# DATASET RECORDS
* * * * * * *

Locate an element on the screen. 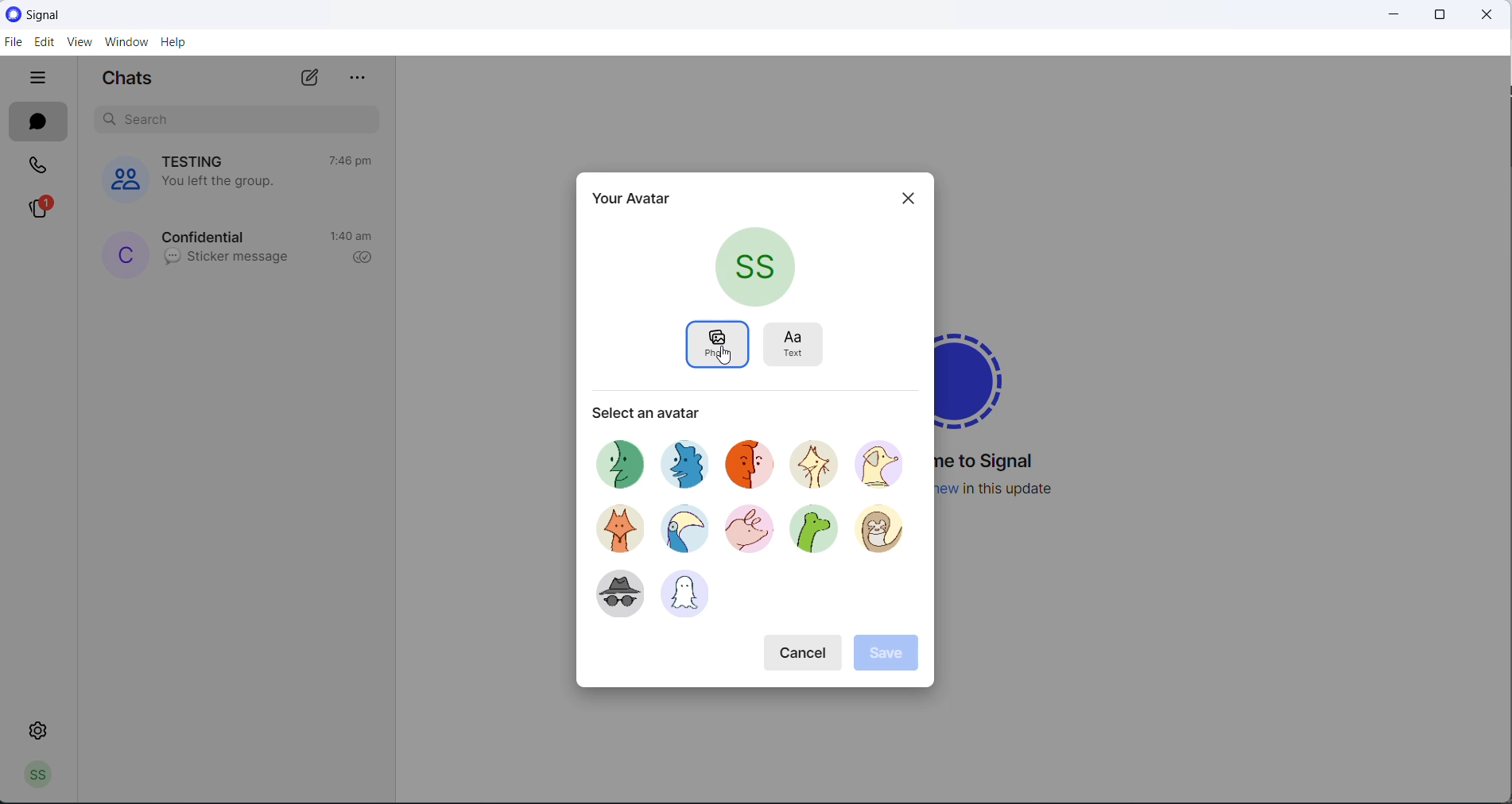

* * * * * * *

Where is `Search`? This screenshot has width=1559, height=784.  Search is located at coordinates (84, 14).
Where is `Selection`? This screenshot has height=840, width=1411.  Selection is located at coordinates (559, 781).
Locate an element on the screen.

* * * * * * *

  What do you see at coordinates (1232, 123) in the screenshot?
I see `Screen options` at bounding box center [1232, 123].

* * * * * * *

# EXERCISE DESCRIPTION
Rewrite the material as a numbered list, starting at the line that contains "What do you" and ending at the line that contains "center [1232, 123].", with both of these lines included and blank lines omitted.

# THE RESULT
1.   What do you see at coordinates (1232, 123) in the screenshot?
2. I see `Screen options` at bounding box center [1232, 123].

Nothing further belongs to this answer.